Sr. Medical Director, Pharmacovigilance
Stoke Therapeutics · Bedford, MA · 3 mo ago
Healthcare$327k–$360k/yrFull-time
Key Responsibilities
- Medical Case Review: Lead medical review of individual case safety reports (ICSR), including serious adverse events (SAE) and adverse events of clinical interest (AECI) across clinical and postmarketing settings; oversee medical review of ICSR performed by vendors/contractors.
- Develop and implement a company causality framework for clinical trial and postmarketing AE data.
- Build and oversee business practices and review workflows that support consistent and inspection-ready medical assessment of ICSRs.
- Oversee appropriate MedDRA coding of postmarketing ICSRs and lead the development of product-specific coding guidelines.
- Lead signal detection and management activities including development/maintenance of product-specific signal detection plans.
- Develop and refine signal detection methodologies appropriate to the postmarketing environment including consideration of data sources, disproportionality analysis.

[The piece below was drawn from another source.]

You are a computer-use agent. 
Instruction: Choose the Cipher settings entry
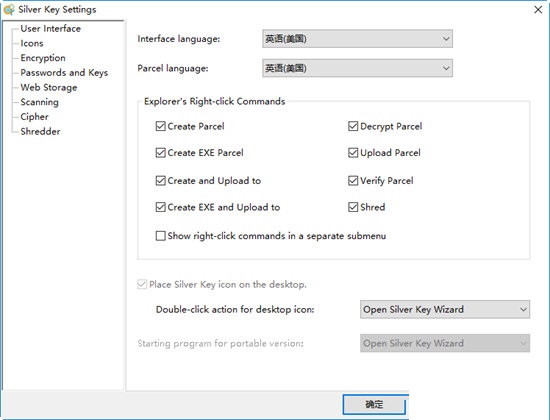(x=34, y=117)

- Prepare and present signal assessments to the Head of PV and applicable safety governance bodies, with clear benefit-risk contextualization.

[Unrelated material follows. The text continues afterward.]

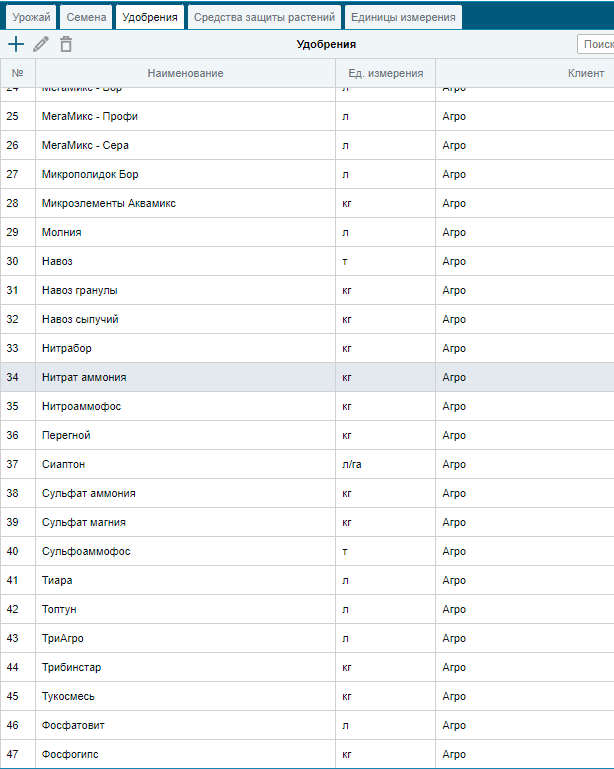Screen dimensions: 614x769
Task: Go to Единицы измерения tab
Action: [x=403, y=17]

- Maintain signal tracking and disposition process ensuring signals are documented, evaluated and closed or escalated in accordance with company procedures and regulatory expectations.

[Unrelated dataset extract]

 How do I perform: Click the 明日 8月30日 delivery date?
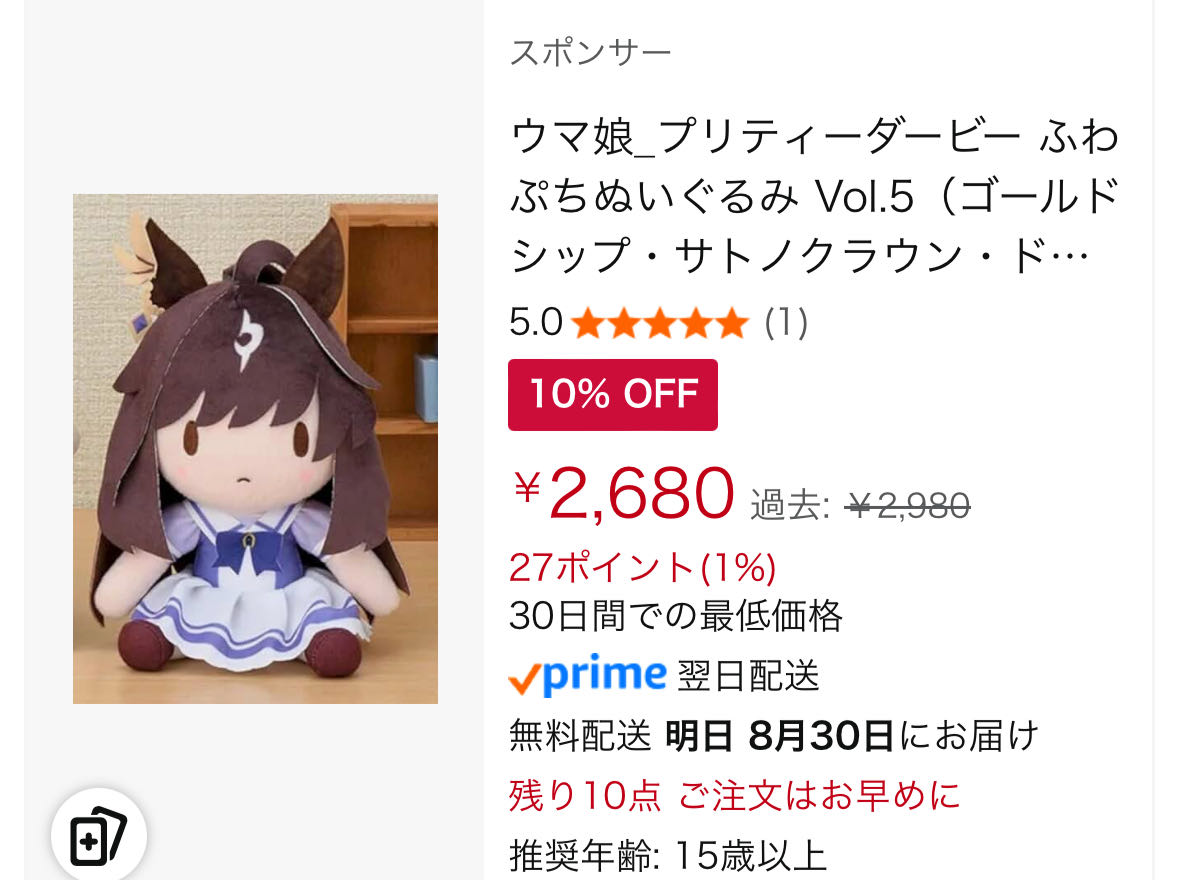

- Serve as the chair of the cross-functional, internal safety review committee (ISRC) responsible for analysis of validated safety signals and for development of recommendations on risk classification and risk mitigation actions to the Stoke Executive Safety Committee (ESC).
- Regulatory and Aggregate Safety: Contribute medical safety content to aggregate safety reports (DSUR, PSUR, PBRER) and NDA/MAA safety summaries with particular responsibility for medical narrative sections and clinical interpretation of safety findings.
- Provide medical input into Company Core Safety Information and safety content of country-specific product labeling.
- Support regulatory agency interactions on medical safety matters.
- Contribute to development and maintenance of reference safety information.
Organizational Development
- Collaborate with the Head of Pharmacovigilance and PV Operational leadership on PV departmental capability building, PV System building, developing medical strategies, contributing medical expertise to PV procedures, vendor oversight and safety database governance as it relates to medical review processes.
- Support the development of medical safety staffing requirements and contribute to hiring and onboarding medical safety personnel as the function grows.
- Represent medical safety with clarity and credibility to internal stakeholders across clinical development, medical affairs, regulatory affairs and commercial functions.